Há precisamente um ano atrás, há precisamente um ano, eu escrevia qualquer coisa como: “Hoje é o dia 12/12/2012. Nem as minhas mãos se quedaram lívidas, nem o rio deixou de correr, nem o mundo acabou”.
Eu cresci rodeada de histórias.
Quando eu era pequena, era costume as pessoas, nos seus afazeres diários, em comunidade, em autoajuda, entreterem-se a contar histórias, a cantar estados de alma, rimas e lengalengas, a transmitir saberes antigos, e a fazê-los passar de geração em geração pelo fio tremeluzente do tempo. E já se sabe: “quem conta um conto”…
E tudo isso leva-me a pensar que as crianças e jovens de hoje, com tanta proliferação literária e com bibliotecas escolares tão bem apetrechadas, estão rodeados de livros mas pouco rodeados de histórias. E isso acontece porque leem pouco. Se ao menos se dispusessem a ouvir os pais, os tios, os avós, aquele vizinho mais velho que passa as tardes na soleira da porta com o olhar baço perdido nas lonjuras dos dias. Se ao menos… Não deixariam morrer valores e tradições, reconheceriam as raízes da grande árvore que os gerou, assegurariam o transporte do legado que os conduziu ao que hoje são.
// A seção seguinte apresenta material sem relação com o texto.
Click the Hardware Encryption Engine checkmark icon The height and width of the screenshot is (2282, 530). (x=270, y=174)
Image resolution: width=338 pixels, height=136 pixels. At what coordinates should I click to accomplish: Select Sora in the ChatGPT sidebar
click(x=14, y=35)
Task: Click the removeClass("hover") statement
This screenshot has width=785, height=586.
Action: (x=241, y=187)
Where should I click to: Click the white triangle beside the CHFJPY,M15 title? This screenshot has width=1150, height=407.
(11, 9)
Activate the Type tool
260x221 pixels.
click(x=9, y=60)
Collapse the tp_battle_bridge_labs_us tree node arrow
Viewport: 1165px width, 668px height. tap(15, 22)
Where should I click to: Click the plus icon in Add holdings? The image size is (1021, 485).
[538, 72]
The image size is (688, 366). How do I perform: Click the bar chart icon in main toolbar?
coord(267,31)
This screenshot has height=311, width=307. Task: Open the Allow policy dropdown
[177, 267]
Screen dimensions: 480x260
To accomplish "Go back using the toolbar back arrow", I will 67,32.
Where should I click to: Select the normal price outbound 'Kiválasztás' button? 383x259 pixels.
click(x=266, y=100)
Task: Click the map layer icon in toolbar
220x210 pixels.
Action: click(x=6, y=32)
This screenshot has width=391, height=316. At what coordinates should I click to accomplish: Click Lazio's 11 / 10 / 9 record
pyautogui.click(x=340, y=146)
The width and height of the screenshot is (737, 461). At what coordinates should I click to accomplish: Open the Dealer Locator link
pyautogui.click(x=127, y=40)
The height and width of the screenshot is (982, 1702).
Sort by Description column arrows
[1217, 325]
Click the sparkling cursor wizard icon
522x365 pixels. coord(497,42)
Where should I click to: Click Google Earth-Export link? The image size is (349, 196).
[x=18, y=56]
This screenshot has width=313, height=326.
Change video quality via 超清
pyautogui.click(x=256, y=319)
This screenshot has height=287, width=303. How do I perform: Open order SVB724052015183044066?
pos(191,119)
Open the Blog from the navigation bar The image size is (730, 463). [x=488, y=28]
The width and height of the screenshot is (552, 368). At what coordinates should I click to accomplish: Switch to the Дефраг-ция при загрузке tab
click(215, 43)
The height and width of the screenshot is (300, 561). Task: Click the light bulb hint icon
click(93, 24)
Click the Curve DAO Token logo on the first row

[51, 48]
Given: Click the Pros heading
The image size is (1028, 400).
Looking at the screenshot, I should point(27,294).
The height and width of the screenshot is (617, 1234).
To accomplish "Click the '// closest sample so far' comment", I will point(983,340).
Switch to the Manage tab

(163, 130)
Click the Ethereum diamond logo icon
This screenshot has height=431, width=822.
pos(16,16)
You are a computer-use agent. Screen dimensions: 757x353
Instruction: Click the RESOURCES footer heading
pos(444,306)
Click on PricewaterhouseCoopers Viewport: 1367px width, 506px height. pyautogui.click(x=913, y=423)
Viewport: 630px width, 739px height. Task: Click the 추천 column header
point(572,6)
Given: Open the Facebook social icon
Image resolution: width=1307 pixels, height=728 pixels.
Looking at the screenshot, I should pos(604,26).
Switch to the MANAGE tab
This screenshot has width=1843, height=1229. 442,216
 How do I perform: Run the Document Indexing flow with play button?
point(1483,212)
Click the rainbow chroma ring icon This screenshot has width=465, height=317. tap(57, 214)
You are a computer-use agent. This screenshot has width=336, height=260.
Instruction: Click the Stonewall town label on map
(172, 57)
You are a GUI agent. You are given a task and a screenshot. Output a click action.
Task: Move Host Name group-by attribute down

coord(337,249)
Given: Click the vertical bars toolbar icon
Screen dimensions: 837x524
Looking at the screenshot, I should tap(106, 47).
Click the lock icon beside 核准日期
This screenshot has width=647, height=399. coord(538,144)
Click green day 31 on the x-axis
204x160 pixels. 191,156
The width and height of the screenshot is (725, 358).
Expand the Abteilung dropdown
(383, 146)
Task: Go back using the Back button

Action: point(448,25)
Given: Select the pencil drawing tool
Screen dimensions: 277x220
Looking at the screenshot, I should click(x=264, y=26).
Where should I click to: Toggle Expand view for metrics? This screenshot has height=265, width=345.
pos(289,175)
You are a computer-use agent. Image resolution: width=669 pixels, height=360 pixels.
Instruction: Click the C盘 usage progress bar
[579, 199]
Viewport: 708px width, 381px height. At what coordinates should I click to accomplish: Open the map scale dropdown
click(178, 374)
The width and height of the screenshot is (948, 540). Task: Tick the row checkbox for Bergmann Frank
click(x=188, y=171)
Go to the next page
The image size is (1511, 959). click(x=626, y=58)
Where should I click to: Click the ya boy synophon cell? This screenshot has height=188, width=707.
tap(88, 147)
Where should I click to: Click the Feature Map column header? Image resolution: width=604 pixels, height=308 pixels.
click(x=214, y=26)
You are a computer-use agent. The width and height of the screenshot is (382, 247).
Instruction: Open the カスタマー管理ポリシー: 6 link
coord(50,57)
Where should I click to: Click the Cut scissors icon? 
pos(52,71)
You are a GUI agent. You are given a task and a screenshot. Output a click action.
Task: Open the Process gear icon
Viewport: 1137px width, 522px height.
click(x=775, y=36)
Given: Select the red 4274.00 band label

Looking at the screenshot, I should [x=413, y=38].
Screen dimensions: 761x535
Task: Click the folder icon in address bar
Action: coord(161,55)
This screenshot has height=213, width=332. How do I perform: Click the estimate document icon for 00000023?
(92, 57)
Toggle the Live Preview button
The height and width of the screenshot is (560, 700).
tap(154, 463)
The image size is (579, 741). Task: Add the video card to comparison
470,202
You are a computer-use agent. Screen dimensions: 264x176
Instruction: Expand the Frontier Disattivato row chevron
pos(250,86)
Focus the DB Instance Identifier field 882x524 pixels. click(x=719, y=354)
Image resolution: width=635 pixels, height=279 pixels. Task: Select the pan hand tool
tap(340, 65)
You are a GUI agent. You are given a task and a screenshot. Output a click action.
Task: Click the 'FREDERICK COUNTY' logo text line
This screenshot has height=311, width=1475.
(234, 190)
Em vez disso, o que acontece é estarem metidos num emaranhado de informação desnorteada, dispersa, pouco cimentada e nem sempre fidedigna. Estamos a criar seres desprovidos de memória colectiva, disco rígido sobre disco rígido, que ganham “vidas” na forma de aniquilar bonecos e arrecadar “bónus”, a qualquer custo, numa realidade que NÃO EXISTE, mestres do QWERTY, senhores tecnológicos de nada.
Na última edição do caderno “Cultura” do jornal “Público”, podemos ler que os portugueses são dos cidadãos da União Europeia com menores taxas de participação em actividades culturais. De acordo com o inquérito “Eurobarómetro”, Portugal, a par da Roménia e da Bulgária, está nos mais baixos níveis dos índices culturais de toda a Europa e é o país onde há maior falta de interesse pela leitura.
Em Portugal, lê-se muito pouco, sendo que a maioria da população apresenta como justificação para não ler a falta de interesse.
Infelizmente, é verdade. Infelizmente, lido diariamente com essa realidade, mesmo apesar dos números, pois sou muito avessa a números – que (não nos deixemos enganar) estes podem ser tão traiçoeiros quanto as palavras.
É preciso mudar esta assustadora realidade. Há um ano atrás, segundo os dizeres de algumas culturas, o mundo estava para acabar. Não se cumpriu o vaticínio.
Mas hoje, um ano depois, o mundo diz adeus a MADIBA. Mandela estende o seu nome na vaga incessante (assim cremos) da eternidade. Há um legado que não pode morrer.
Como incutir nas crianças e nos jovens a importância da memória coletiva?
Contemos-lhes histórias e estórias e mais histórias e estórias. Haveremos de conseguir alguma coisa.